Lightning can be helpful

But it’s not all bad news. Lightning also creates something helpful: hydroxyl radicals. These tiny molecules act like the Earth’s cleaning crew, breaking down harmful gases like methane, a major greenhouse gas.

“From past studies by our group and others we believe that each flash of lightning creates about 250 moles of nitrogen oxides in the sky on average,” Allen said.

However, that value is uncertain and the production by individual flashes varies by at least an order of magnitude.

“We believe that when storms get more intense, lightning flashes get shorter and produce less nitrogen oxide per flash,” noted Allen.

“This study will give us a chance to prove that. Understanding how the footprint of lightning will change in a world of intensifying weather extremes is essential to formulate climate models for the future.”

From mountain towns to city streets

What happens in a thunderstorm doesn’t stay in the thunderstorm. Gases released by lightning don’t just hang around – they travel. Winds in the upper atmosphere can carry them far away from where the storm happened, sometimes dropping them close to the ground.

“For people living in mountainous areas like Colorado, this information can be very important as lightning does make a significant contribution to surface ozone at higher terrain altitudes,” Pickering said.

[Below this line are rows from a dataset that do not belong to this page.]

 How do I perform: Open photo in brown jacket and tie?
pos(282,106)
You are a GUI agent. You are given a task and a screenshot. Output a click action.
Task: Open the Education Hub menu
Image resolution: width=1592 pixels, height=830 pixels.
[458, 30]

“It could make a difference in how meteorologists predict air quality during and after storms in such regions.”

Improving climate models

Although the TEMPO data is still being analyzed, it’s already certain that this experiment will allow researchers to untangle what pollution is human-caused and what is naturally occurring.

Currently, there’s a lot of uncertainty surrounding how much nitrogen oxide any given lightning flash actually emits. This satellite data provides researchers with the raw information they need to calculate that out, and how altering weather patterns may change the balance.

“We want to use this high-frequency data to narrow the major uncertainties in our current climate models,” Allen said.

“With better data comes better predictions, and potentially better ways to protect our health and environment from both natural and human-made pollution.”